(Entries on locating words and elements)

- - - - - - -

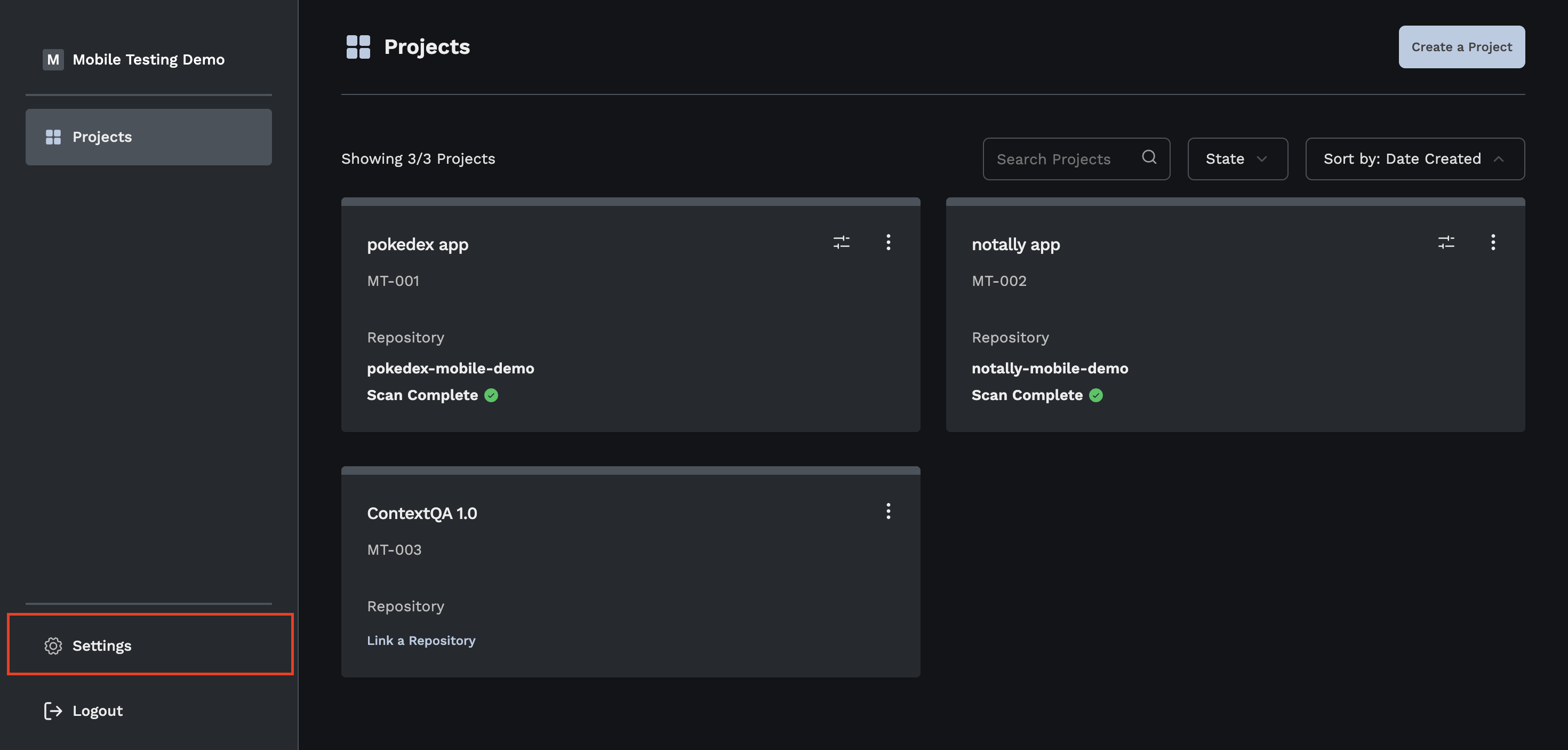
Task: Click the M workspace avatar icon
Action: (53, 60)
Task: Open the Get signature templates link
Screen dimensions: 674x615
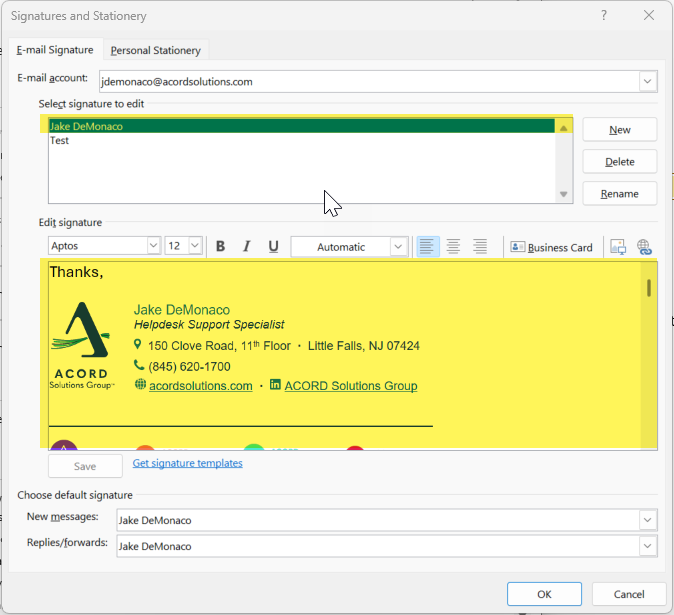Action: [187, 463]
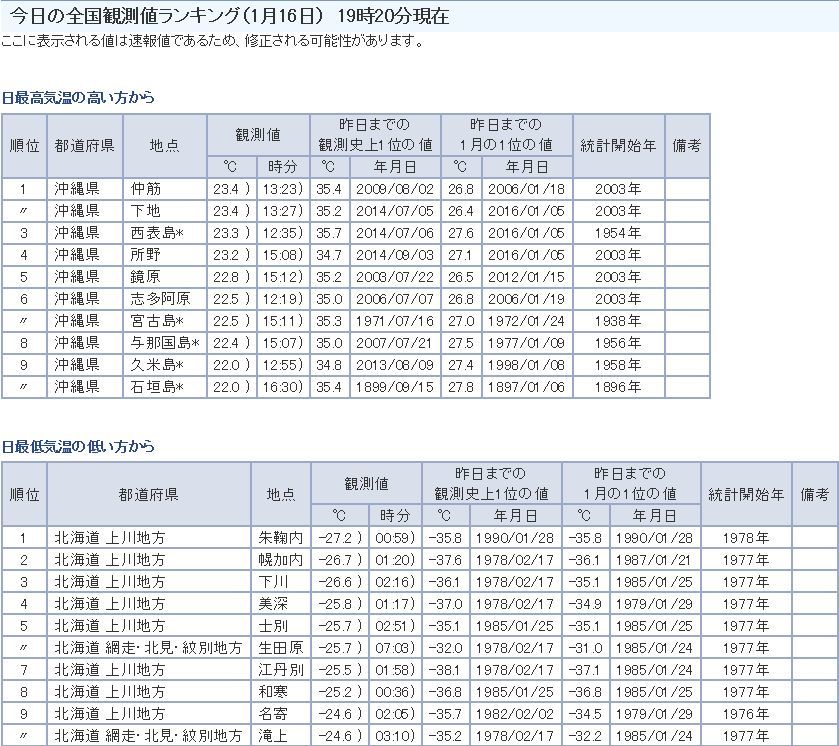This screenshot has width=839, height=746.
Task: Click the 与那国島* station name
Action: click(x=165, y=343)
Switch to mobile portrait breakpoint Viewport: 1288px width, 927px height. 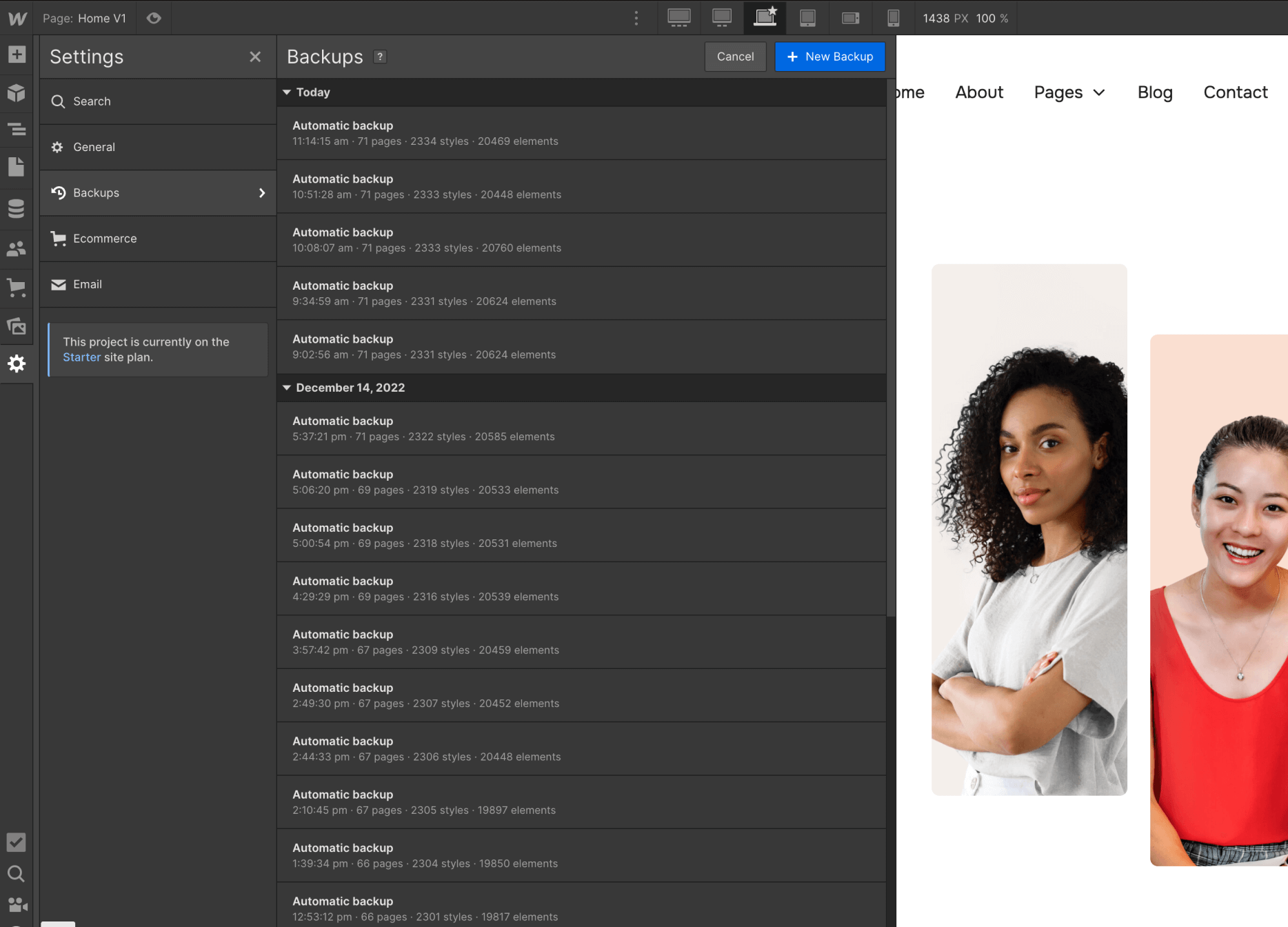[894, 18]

- - - - - - -

Please find each line of the material above that contains the string "Task" and copy those lines.

### WRITTEN RESPONSE
Task: Click the M workspace avatar icon
Task: Open the Get signature templates link
Task: Click the 与那国島* station name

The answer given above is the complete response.